5 views (last 30 days)
Xiaohan Du on 25 Feb 2018
Commented: Jan on 26 Feb 2018
Hi all,
Imagine I have
M = rand(N, N);
P = rand(N, 3);
where N is a VERY large scalar, then for these 2 functions: 1.
function C = test1(M, P)
D = M' * M;
C = P' * D * P;
and 2.
function C = test2(M, P)
C = P' * (M' * M) * P;
so the output C are both 3-by-3 matrices. Is the 2nd function more efficient and cost less storage than the 1st one? I think so because in the 2nd fucntion I do not physically compute M' * M, is this correct?

Jan on 25 Feb 2018
Edited: Jan on 25 Feb 2018
No, the assumption is not correct. The matrix in the parentheses is calculated and stored as a temporary array. There is no way to avoid the explicit calculation and in my speed measurements both takes exactly the same time.
By the way, this is 8 times faster:
function C = test3(M, P)
C = P' * M' * M * P;
And even faster:
function C = test4(M, P)
D = M * P;
C = D' * D;
The result differ by rounding effects only.
Some code for testing:
L = 10; % Number of loops
N = 1000;
M = rand(N, N);
P = rand(N, 3);
% Warm up! Ignore!
for k = 1:L
C = P' * (M' * M) * P;
end
tic;
for k = 1:L
D = M' * M;
C1 = P' * D * P;
end
toc
tic;
for k = 1:L
C2 = P' * (M' * M) * P;
end
toc
tic;
for k = 1:L
C3 = P' * M' * M * P;
end
toc
tic;
for k = 1:L
D = M * P;
C4 = D' * D;
end
toc
Results:
Elapsed time is 1.596403 seconds.
Elapsed time is 1.606413 seconds.
Elapsed time is 0.159568 seconds.
Elapsed time is 0.071261 seconds.
Check the results:
(C - C1) ./ C
(C - C2) ./ C
(C - C3) ./ C
(C - C4) ./ C
All relative differences are in the magnitude of EPS - for some random input data. This might be different for your case, so check this.
Jan on 26 Feb 2018
@John BG: Your C5 is exactly the same as my C4: D=M*P;C4=D'*D;.
@Xiaohan Du: A relative difference of 3.2822e-16 is tiny and cannot be avoided and caused by rounding, but the results are correct. A mathematical proof is easy: The matrix multiplication is associative: (A*B)*C == A*(B*C).
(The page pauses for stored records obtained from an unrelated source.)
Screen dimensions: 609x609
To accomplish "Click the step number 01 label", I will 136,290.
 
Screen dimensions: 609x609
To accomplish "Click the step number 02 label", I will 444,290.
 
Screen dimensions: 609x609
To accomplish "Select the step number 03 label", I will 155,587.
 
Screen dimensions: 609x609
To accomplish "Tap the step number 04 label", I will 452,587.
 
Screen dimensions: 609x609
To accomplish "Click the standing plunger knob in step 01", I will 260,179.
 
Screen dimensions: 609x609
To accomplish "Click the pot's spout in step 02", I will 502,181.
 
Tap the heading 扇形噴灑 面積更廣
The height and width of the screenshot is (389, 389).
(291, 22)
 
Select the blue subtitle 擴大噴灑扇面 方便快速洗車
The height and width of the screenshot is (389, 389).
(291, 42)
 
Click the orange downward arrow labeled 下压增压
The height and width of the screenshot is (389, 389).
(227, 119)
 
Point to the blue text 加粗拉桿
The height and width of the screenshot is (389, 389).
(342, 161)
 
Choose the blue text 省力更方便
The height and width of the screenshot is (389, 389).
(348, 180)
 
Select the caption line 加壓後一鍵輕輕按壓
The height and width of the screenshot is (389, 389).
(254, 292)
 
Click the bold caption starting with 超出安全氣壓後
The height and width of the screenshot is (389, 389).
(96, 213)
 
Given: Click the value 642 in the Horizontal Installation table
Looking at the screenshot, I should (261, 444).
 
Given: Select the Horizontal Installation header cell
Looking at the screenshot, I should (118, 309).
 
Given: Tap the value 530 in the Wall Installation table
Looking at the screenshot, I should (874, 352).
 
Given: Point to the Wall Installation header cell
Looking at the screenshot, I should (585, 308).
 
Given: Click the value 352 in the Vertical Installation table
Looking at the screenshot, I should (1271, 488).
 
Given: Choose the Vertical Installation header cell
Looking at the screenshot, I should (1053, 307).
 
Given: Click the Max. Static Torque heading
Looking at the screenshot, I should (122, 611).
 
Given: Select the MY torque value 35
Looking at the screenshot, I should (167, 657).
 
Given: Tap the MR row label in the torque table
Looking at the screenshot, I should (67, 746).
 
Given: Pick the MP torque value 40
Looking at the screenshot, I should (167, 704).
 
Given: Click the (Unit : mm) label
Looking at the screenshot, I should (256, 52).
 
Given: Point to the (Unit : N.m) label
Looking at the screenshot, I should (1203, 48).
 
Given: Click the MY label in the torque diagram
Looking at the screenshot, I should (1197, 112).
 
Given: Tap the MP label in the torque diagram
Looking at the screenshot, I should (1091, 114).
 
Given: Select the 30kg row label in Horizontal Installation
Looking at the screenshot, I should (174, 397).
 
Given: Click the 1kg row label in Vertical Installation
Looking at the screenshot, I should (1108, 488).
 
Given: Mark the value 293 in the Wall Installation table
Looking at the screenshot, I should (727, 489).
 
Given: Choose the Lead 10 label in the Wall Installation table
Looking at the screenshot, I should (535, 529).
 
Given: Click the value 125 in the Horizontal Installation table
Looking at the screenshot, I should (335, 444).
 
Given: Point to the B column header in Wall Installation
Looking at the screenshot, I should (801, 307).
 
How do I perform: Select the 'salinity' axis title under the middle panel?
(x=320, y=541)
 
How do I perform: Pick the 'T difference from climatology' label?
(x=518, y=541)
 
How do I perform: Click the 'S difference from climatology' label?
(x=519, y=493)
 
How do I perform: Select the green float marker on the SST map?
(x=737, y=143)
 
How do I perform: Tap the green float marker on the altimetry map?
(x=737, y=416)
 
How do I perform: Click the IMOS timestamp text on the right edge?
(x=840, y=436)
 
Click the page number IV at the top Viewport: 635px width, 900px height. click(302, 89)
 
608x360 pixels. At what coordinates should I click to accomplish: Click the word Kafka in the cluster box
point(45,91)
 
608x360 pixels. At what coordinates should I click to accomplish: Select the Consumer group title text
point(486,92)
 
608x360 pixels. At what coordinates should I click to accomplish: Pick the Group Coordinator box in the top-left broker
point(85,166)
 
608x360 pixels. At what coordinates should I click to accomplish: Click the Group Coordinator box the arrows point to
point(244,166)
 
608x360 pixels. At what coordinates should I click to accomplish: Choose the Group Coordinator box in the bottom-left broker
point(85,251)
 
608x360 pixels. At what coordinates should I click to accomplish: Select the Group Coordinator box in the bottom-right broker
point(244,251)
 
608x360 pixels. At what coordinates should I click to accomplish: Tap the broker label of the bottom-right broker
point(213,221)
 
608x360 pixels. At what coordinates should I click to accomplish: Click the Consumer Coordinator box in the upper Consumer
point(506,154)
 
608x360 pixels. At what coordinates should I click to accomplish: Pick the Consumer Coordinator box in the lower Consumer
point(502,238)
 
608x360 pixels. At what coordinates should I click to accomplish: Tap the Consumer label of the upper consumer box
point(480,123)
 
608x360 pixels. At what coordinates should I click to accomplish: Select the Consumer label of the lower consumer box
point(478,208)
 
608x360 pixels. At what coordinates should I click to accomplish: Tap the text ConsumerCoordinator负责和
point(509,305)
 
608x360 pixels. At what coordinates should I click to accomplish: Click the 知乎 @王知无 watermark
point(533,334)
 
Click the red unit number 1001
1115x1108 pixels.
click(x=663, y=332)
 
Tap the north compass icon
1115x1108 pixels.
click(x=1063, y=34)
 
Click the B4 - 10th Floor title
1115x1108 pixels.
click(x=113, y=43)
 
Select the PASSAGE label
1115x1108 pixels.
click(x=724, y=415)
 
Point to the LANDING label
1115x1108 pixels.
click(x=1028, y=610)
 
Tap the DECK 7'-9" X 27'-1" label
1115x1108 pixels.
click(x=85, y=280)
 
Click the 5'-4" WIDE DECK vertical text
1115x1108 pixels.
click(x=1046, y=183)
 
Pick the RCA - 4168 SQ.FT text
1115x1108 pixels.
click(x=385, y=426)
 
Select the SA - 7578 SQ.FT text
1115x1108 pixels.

And (A'*B')'==B*A. Numerically there are some differences due to rounding. A test with your real values is useful to estimate the true rounding effects. If C4 differs from C1 by much more than EPS(max(C(:)), this does not mean that either C1 or C4 is wrong, but only, that the calculations are highly sensitive. It is a valuable strategy to program both methods and compare the results to estimate roughly, how susceptible the calculations are for rounding effects.
The warning message (which is magically missing on my R2016b - I'm going to ask the technical support) means, that A'*(B'*B)*A is computed such, that the result is Hermitian. If you really need this property, you can assure it cheaper by using C4 and: C=0.5*(C + C') - but I'd expect C4 to be (guaranteed to be) Hermitean already, while C3 is not.